Droit public / domaine public : conclure un bail commercial engage la responsabilité de la personne publique

Droit public / domaine public : conclure un bail commercial engage la responsabilité de la personne publique.

 1- Le domaine public est incompatible avec le bail commercial.

Cette incompatibilité est jugée de longue date et retenue par l’ensemble des juridictions (Conseil d’Etat, Cour de cassation et Tribunal des Conflits). Elle tient au fait que les droits garantis au titulaire d’un bail commercial par la législation sont incompatibles avec certaines caractéristiques du domaine public.

Malgré cela, il arrive que des gestionnaires du domaine public concluent des baux commerciaux avec des opérateurs économiques souhaitant exercer une activité commerciale sur le domaine public.

2- Outre l’illégalité d’un tel bail commercial (qui implique donc qu’il soit remis en cause), sa conclusion est fautive et engage « par défaut » la responsabilité du gestionnaire du domaine public.

L’opérateur économique confronté à une telle situation peut donc solliciter la réparation des dépenses exposées dans la perspective ou au titre de l’exploitation de son activité dans le cadre du bail commercial illégal, ainsi que des divers préjudices commerciaux et financiers qui résultent de la faute commise par le gestionnaire du domaine public.

3- Mais, pour pouvoir prétendre à l’intégralité de la réparation de ses préjudices, l’opérateur économique doit cependant n’avoir lui-même commis aucune faute.

En effet, si l’opérateur économique a lui-même commis une faute en s’engageant dans un bail commercial alors même que l’activité s’exerce sur le domaine public, sa faute peut exonérer, en tout ou partie, la responsabilité du gestionnaire du domaine public.

La réparation du préjudice subi peut alors être réduite, voire exclue (ce qui peut avoir des conséquences potentiellement lourdes, notamment en cas d’emprunt souscrit pour l’activité).

4- L’appréciation des fautes commises par le gestionnaire du domaine public d’une part et par l’opérateur économique d’autre part dépend du contexte et des circonstances.

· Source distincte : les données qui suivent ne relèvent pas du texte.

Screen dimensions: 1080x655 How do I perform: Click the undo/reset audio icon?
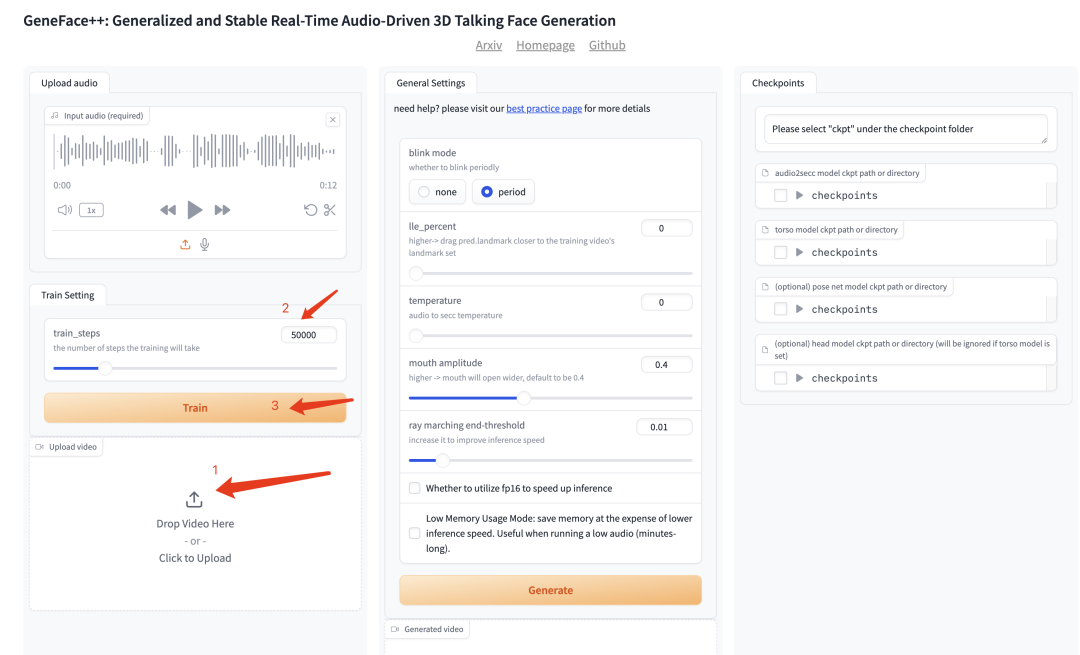(x=311, y=210)
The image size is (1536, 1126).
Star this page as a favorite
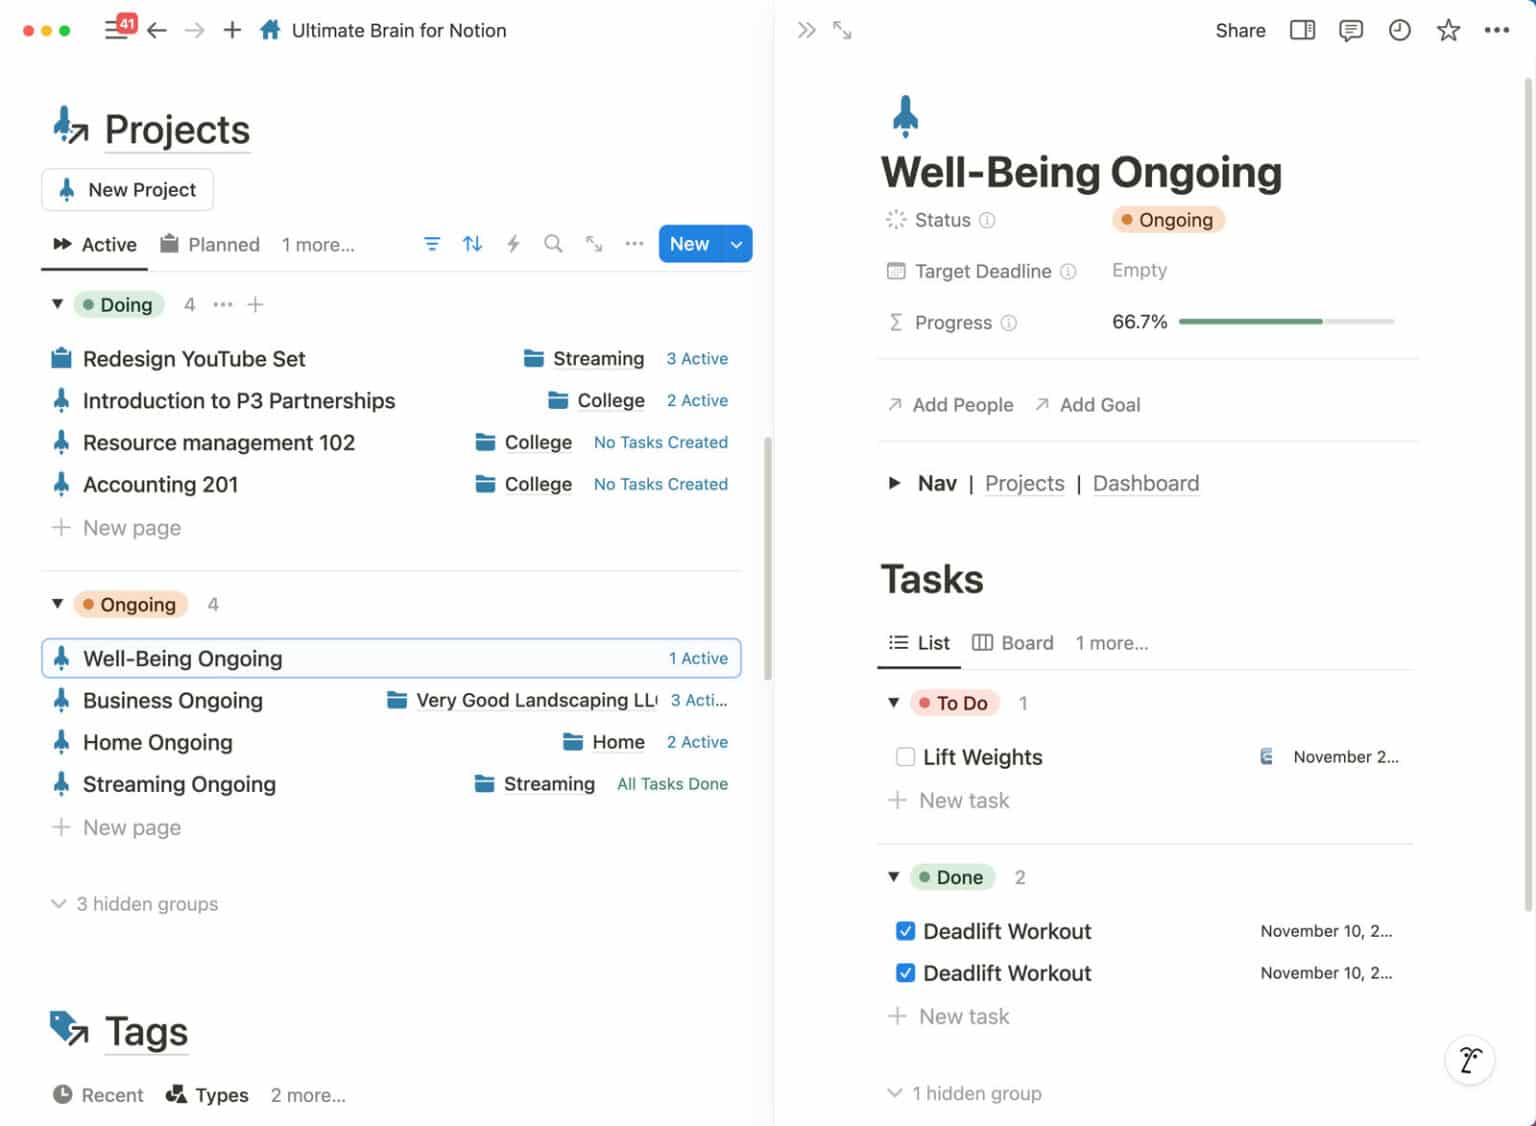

Cependant, il semble ressortir de la jurisprudence qu’il y aurait une sorte de présomption de faute de l’opérateur économique qui s’engage dans un bail commercial sur le domaine public (CE, 19 janvier 2017, SARL A …, req. n° 388010).

Le juge administratif semble en effet considérer que dès lors qu’un opérateur économique sait que son activité est sur le domaine public, il devrait savoir que la conclusion d’un bail commercial est impossible. Ce faisant il commettrait nécessairement une faute en acceptant de signer un tel bail avec un gestionnaire du domaine public.

Si l’appréciation de la faute commise est clairement dépendante du contexte et des circonstances de chaque affaire, on peut cependant s’interroger sur une telle approche.

En effet, d’une part ce sont en général les gestionnaires du domaine public qui rédigent eux-mêmes les contrats. Aussi, compte tenu de leur organisation, de leurs missions, bien souvent de la répétition de situations et, aussi, du fait qu’ils sont contrôlés par d’autres autorités publiques, on ne peut que s’interroger sur le fait qu’ils puissent s’engager sur un bail commercial.

D’autre part la notion même de domanialité publique, ses conséquences et sa portée, est très majoritairement méconnue des opérateurs économiques. Ces derniers sont en outre d’autant plus enclins à « faire confiance » au gestionnaire public qu’il est lui-même souvent enclin à laisser peu de marge de discussions ou négociations lors de la conclusion d’un tel contrat et même parfois à adopter des postures « d’autorités » qui effacent toute éventuelle interrogation du futur occupant.

5- Il appartient donc aux opérateurs économiques d’être « sur-vigilants » dès lors qu’ils s’engagent dans la conclusion d’un contrat portant sur l’occupation du domaine public pour y exercer une activité économique.

Ils ne doivent surtout pas se reposer sur un présupposé de bonne foi et de compétence du gestionnaire du domaine public puisque malgré les positions et déclarations de ce dernier, ils sont exposés au risque de se voir toujours reprocher de n’avoir pas su, par eux-mêmes, les spécificités du droit applicable au domaine public.

Or, compte tenu des conséquences potentiellement dramatiques en cas d’investissements importants, il est impératif que les opérateurs économiques soient donc prudents.